Earlier studies done on across races have shown that substantial number of hearing impaired individuals seen among white skinned population. But while considering across race, other factors such as head circumference, length of ear canal, type of diets, and amount of sun light exposure may influence inner ear mechanism and therefore the results too. In addition, we chose the participants only with normal hearing in order to find hearing loss susceptibility. In any case, outer hair cell dysfunction can be easily noticed in sensitive OAE testing even before its being observed in standard pure tone audiometry. The results of the present study show that there is a significant difference in OAE amplitude across the groups (grade 1and grade IV). The grade 1 group had lower OAE amplitude which might due to their lower melanocytes/melanin distribution which is responsible for their deprived OHC function. Melanocytes and its influence on outer hair cell function have been clearly documented in earlier studies.
Though, the present study is just a preliminary evaluation of the difference in OAEs in individuals with two different skin tones, the findings indicates OAE can be used as a timely tool for identifying hearing loss susceptibility among fair skin population. Moreover, in future, for any experimental studies with OAE, while considering other parameters that affect amplitude of emissions such as poverty status, gender, and race/ethnicity noise exposure and any pathological conditions, the skin pigmentation also should be included. However, further studies are essential to explore and find direct possible relationship between melanocytes and its effect on the level of cochlear physiology.
Conclusion
The present study attempted to determine the relationship between skin pigmentation and risk of having hearing impairment by using DPOAE measures. The results of the study showed that there was a significant reduction in DPOAE amplitude for individuals with lower skin tone compared to dark skin tone groups. The entire study was carried out in individuals with normal OHC function and was confirmed with DPOAE evaluation.

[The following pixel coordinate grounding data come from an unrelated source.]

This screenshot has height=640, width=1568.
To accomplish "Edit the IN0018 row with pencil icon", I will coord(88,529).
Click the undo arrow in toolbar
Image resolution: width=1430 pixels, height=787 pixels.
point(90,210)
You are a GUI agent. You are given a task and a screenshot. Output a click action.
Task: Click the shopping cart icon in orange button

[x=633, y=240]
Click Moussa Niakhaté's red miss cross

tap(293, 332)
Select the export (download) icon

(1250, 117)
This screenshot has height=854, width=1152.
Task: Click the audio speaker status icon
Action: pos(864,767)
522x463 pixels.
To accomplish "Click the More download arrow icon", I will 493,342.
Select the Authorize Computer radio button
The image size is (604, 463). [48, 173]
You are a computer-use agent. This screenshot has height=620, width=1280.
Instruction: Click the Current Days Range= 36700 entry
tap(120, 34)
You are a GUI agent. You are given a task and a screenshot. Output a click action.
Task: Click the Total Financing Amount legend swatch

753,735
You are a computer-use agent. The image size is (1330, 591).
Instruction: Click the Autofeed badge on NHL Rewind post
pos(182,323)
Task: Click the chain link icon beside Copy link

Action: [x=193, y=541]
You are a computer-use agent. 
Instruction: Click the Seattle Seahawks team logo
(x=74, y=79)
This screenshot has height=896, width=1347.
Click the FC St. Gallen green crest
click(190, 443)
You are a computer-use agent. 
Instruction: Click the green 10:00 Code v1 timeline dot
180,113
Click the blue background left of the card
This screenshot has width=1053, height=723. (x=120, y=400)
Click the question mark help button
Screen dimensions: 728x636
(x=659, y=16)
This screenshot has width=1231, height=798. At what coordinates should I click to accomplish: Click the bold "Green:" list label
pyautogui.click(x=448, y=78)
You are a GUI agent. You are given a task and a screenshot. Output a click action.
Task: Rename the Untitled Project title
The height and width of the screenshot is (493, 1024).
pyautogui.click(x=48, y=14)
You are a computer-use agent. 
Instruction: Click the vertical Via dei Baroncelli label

Though both groups have passed the DPOAE test, while data analysed there was significant better DPOAE amplitude found for dark brown (Fitzpatrick grade IV) skin individuals compared to fair skin (grade I). This reduction in OHC response might due to reduced melanocytes distribution on skin which has major role in cochlear OHC development and transduction as well. This study suggests the researchers to include skin pigmentation as one of the extraneous factor for OAE testing. Further evaluations on larger groups of individuals are essential to generalize the results.